61 Days of Halloween- Child’s Play

Most holidays worth their while encompass entire seasons, such as Christmas, for example. However, as you may have noticed there is a corporate push every year for us to think about the next holiday even sooner. While this has many negative side effects I figure I may as well embrace it.

Since Labor Day is really only good for college football and movie marathons cinematically it is as significant as Arbor Day, which means the next big day on the calendar is Halloween and we can start looking toward it starting now.

Daily I will be viewing films in the horror genre between now and then and sharing the wealth. Many, as is usually the case, will not be worth it so for every disappointment so I will try and suggest something worth while as well.

Child’s Play

Alex Vincent in Child's Play (United Artists)

This retrospective is valuable in part because it has allowed for revisiting of many titles. This particular film was one I’d seen in a very piecemeal manner, which is no way to see any film but especially when dealing with a concept like this. Seeing Child’s Play in pieces will only highlight parts of the narrative which suspension of disbelief will get you through.

Structurally this film works absolutely perfectly. Things move along at a brisk pace and cause and effect up until the climax are very clear. All you really have to get past is your own faculties of reasoning and you see that many things in this film do in fact work.

Now while as a child, who was not technically supposed to be seeing any part of this film, it did scare me, as it should, even removing that it still works whether you are scared by the subject matter or not which is not always the case with horror films.

Disbelief amongst characters is a factor in horror films that can be quite frustrating. When evidence is piling up and events that defy rational explanation are happening but people don’t believe it can be frustrating as an audience member. This film deals with that notion in an interesting way. The reveal of Chucky’s nature to Andy is rather slow. Andy’s not doubted long before his babysitter meets her untimely demise. It’s a kill of a character whom is not disposable, someone who we have met and liked so it’s effective.

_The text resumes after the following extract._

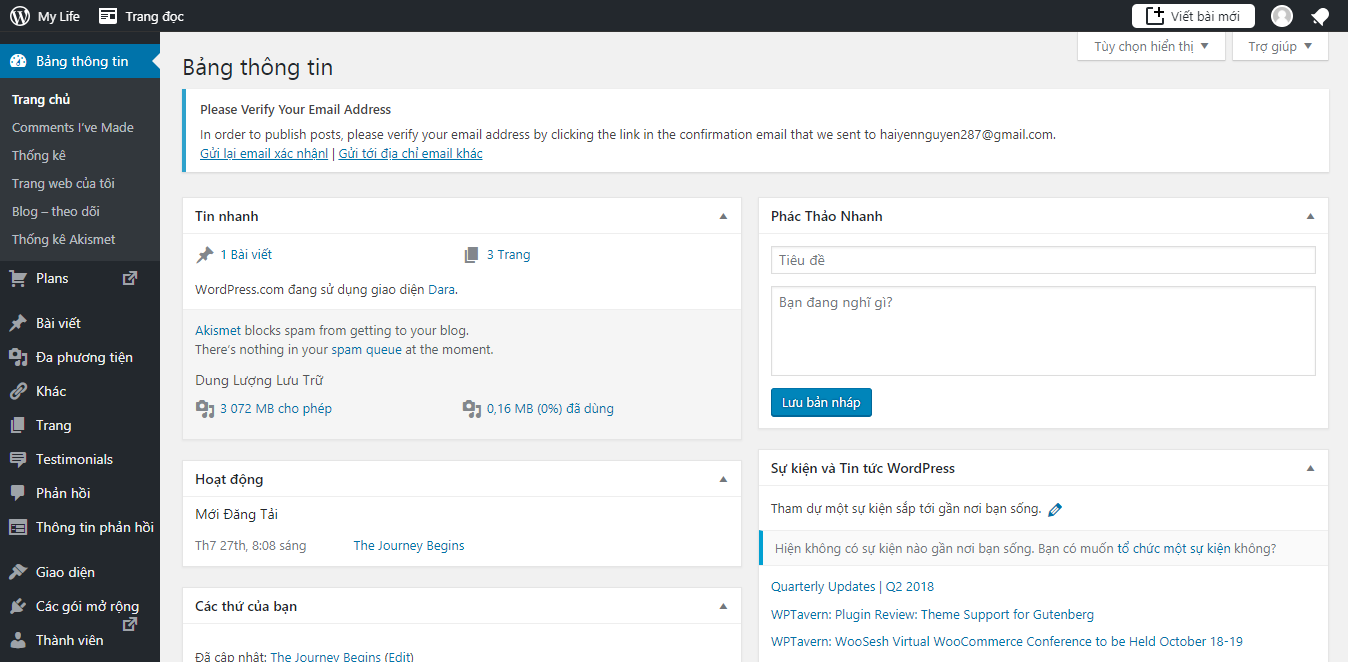
Task: Click the WordPress logo icon
Action: tap(19, 16)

Though Andy is refuted both by his mother and the police but his mother quickly sees the light. The reveal of the doll missing batteries after Andy is held for examination is visual and stunning. Similarly Detective Norris’s doubts are allayed when he narrowly escapes death at the hands of the possessed doll but he plays it close to the vest upon re initiating contact with Miss Barclay.

So very slowly but most importantly steadily the circle of believers grows. As the circle of believers grows so does Chucky’s rampaging. Another asset this film has at its disposal is a distinct set of rules, which are blatantly disregarded in the sequel, and the antagonist’s want is clearly defined. Conversely Andy’s need changes, at first he wants the doll then he wants to be believed and wants to be with his mother anew.

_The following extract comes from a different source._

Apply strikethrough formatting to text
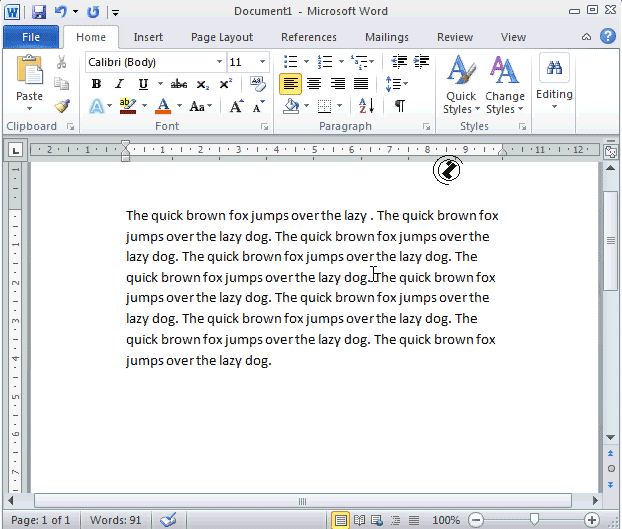The width and height of the screenshot is (622, 529). (179, 84)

All the comedy of the film comes through design. The only things that truly hold it back are that the final showdown with Chucky is overly-long, as he appears to be vanquished twice and comes back to life but it is allowed to be that long because all those fighting him weren’t recalling or acting upon the biggest rule given to them by the dying witch doctor: shoot him in the heart. It’s not until his last stand that attempts are made at that hit.

Otherwise, though it is a truly effective and accomplished work by director Tom Holland and his two co-writers Don Lafia and Don Mancini.